Cela reste à voir. En tant que Conférence épiscopale italienne, nous avons déjà mis en place une série de mesures positives, écrit un guide en trois parties sur «les blessures des abus» et «les bonnes pratiques dans les paroisses ». Cela doit nous permettre de réaliser une bonne action de prévention. C’est cela le plus important. Qu’il y ait eu dans le passé plus ou moins d’abus sexuels, nous le savons déjà. Que des abus du passé soient encore dénoncés, nous nous y attendons. Et nous réagirons comme le prévoit l’Eglise italienne, à travers des indications précises approuvées en 2019. Les évêques ont pris l’engagement de dénoncer auprès de la magistrature ces violeurs, si nous avons un minimum de certitude quant à leur culpabilité, et même si la loi italienne ne l’impose pas.
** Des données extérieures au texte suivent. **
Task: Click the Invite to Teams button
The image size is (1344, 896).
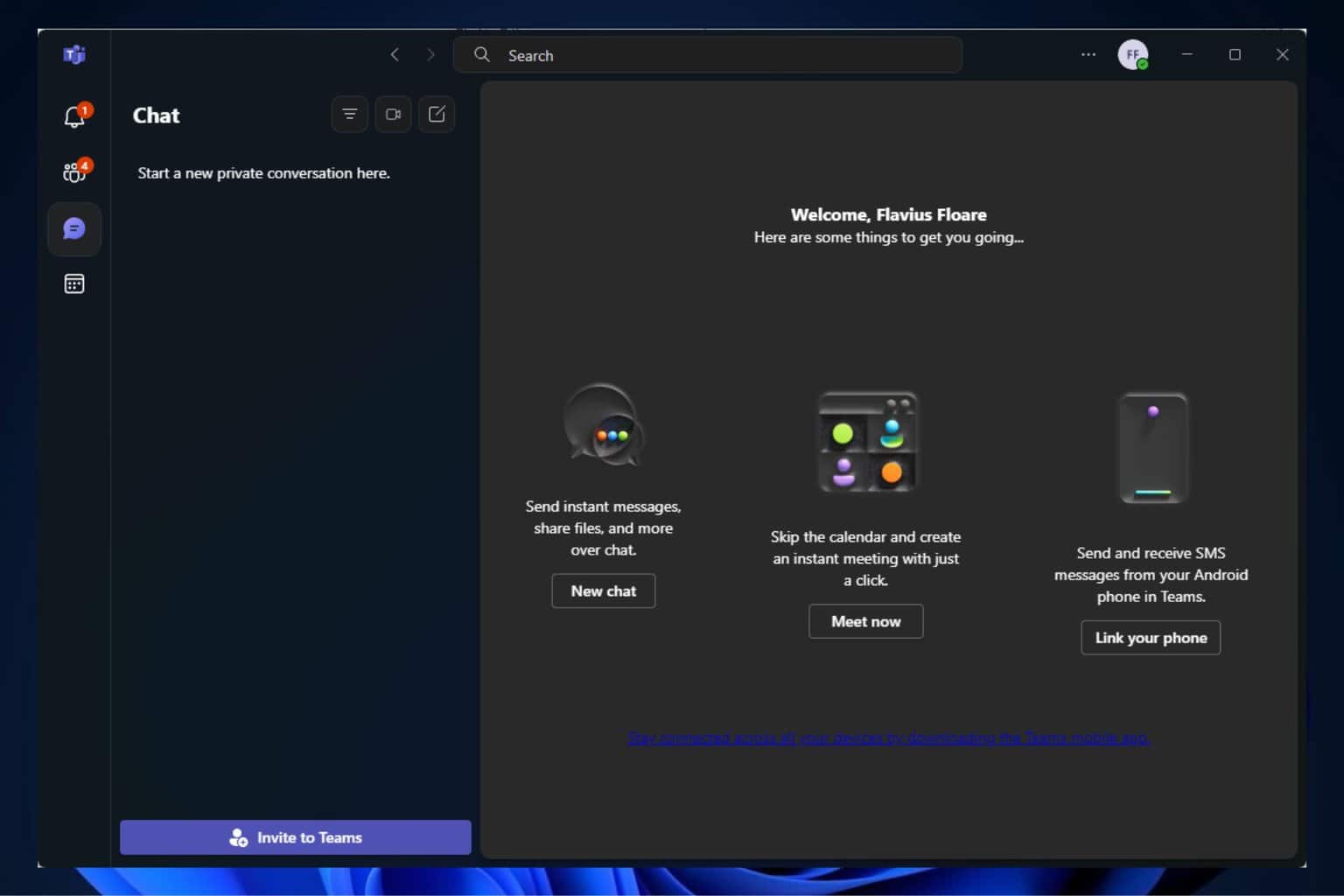Action: (x=296, y=837)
Que répondez-vous aux victimes affirmant ne pas être écoutées par l’Eglise italienne? Ou qui, pire, estiment que leurs agresseurs seraient aidés?
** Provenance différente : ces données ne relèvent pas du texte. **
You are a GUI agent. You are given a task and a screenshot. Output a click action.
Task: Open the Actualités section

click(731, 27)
Il faudrait évaluer au cas par cas. Nous avons écouté tous les cas portés à notre attention. Depuis maintenant quelques années, il y a des dénonciations, il y a des procès. Ces victimes qui se plaignent sont probablement des personnes ayant subi un abus ou une violence par le passé. Au cas par cas, nous pourrions vérifier si, à l’époque, leur dossier avait été traité et comment. J’observe aujourd’hui un changement de mentalité significatif. Les normes dans l’Eglise ont changé, des diocèses ouvrent des procès canoniques, collaborent avec la justice. Mais il est possible, oui, qu’il y ait quelqu’un qui, par le passé, n’ait pas été écouté ou aidé.